Keep every word of the entries and print them exactly; the pictures stay out.

[Start of section]

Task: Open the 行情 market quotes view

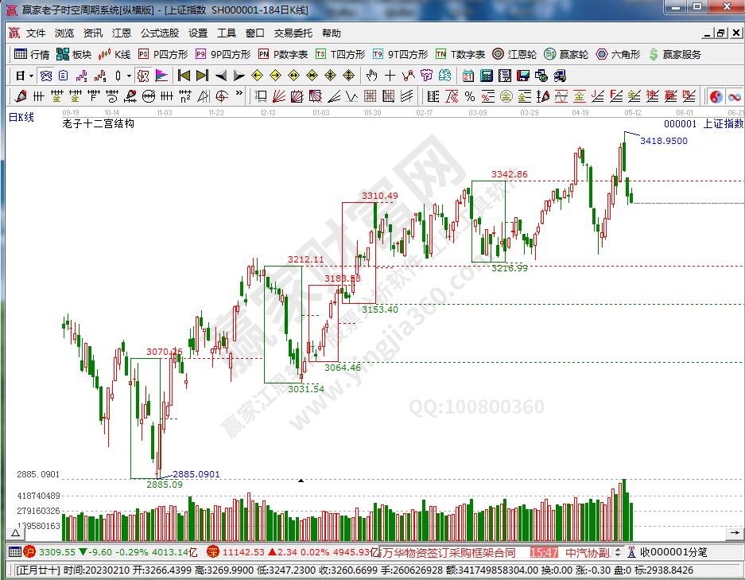Action: 32,54
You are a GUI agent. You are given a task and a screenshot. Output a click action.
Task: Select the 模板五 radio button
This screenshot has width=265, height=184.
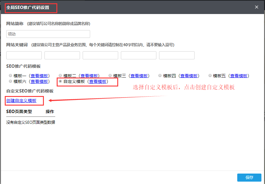pyautogui.click(x=210, y=76)
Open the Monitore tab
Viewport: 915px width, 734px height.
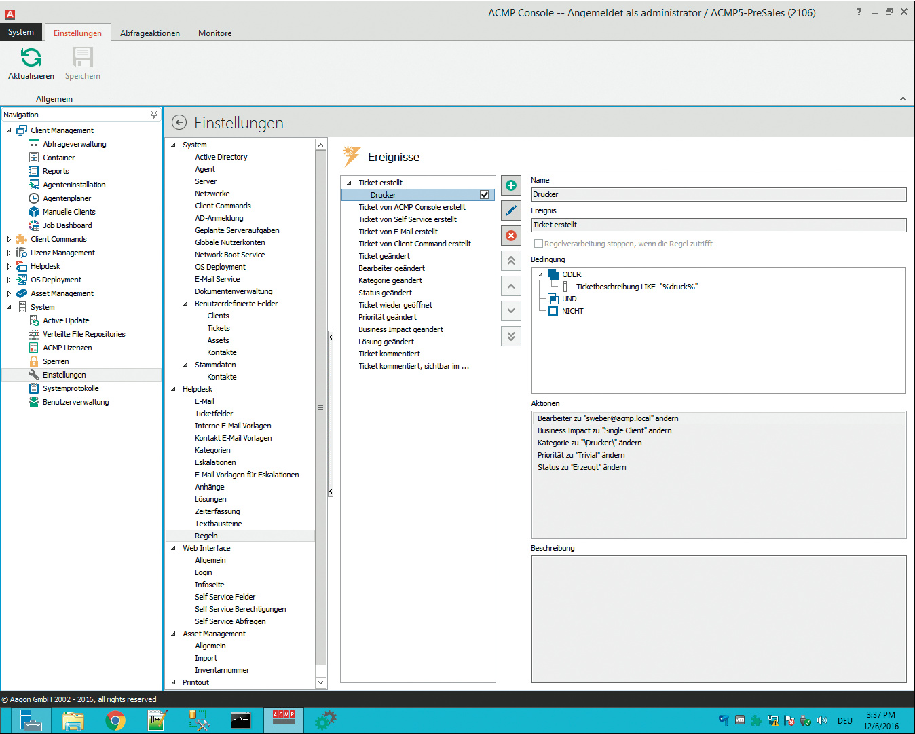pos(214,33)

[End of section]

◆ **RESPONSE TO THIS EXERCISE**:
Task: Open the 行情 market quotes view

Action: 32,54
You are a GUI agent. You are given a task and a screenshot. Output a click action.
Task: Select the 模板五 radio button
This screenshot has width=265, height=184.
pyautogui.click(x=210, y=76)
Open the Monitore tab
Viewport: 915px width, 734px height.
pos(214,33)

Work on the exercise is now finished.